I have a very basic question. In my program, i am doing multiplication of two fixed point numbers, which is given below. My inputs are of Q1.31 format and output also should be of same format. In order to do this, i am storing the result of multiplication in a temporary 64 bit variable and then doing some operations to get the result in required format.
int conversion1(float input, int Q_FORMAT)
{
return ((int)(input * ((1 << Q_FORMAT)-1)));
}
int mul(int input1, int input2, int format)
{
__int64 result;
result = (__int64)input1 * (__int64)input2;//Q2.62 format
result = result << 1;//Q1.63 format
result = result >> (format + 1);//33.31 format
return (int)result;//Q1.31 format
}
int main()
{
int Q_FORMAT = 31;
float input1 = 0.5, input2 = 0.5;
int q_input1, q_input2;
int temp_mul;
float q_muls;
q_input1 = conversion1(input1, Q_FORMAT);
q_input2 = conversion1(input2, Q_FORMAT);
q_muls = ((float)temp_mul / ((1 << (Q_FORMAT)) - 1));
printf("result of multiplication using q format = %f\n", q_muls);
return 0;
}
My question is while converting float input to integer input (and also while converting int output
to float output), i am using (1<<Q_FORMAT)-1 format. But i have seen people using (1<<Q_FORMAT)

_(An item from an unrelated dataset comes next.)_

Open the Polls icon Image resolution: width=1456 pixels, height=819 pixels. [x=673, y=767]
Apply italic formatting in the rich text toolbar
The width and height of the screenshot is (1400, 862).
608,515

directly in their codes. The Problem i am facing when using (1<<Q_FORMAT) is i am getting the
negative of the desired result.
For example, in my program,
If i use (1<<Q_FORMAT), i am getting -0.25 as the result
But, if i use (1<<Q_FORMAT)-1, i am getting 0.25 as the result which is correct.
Where am i going wrong? Do i need to understand any other concepts?
On common platforms, int
is a two’s complement 32-bit integer providing 31 digits (plus a 'sign' bit). It's a bit too narrow to represent a Q1.31 number which requires 32 digits (plus a 'sign' bit).
In your example, this is manifesting as effective arithmetic overflow in the expression, 1 << Q_FORMAT
.
To avoid this, you need to either use a type providing more digits (e.g. long long
) or a fixed-point format requiring fewer digits (e.g. Q1.30). You can use unsigned
to fix your example but the result will be a 'sign' bit short of Q2.30.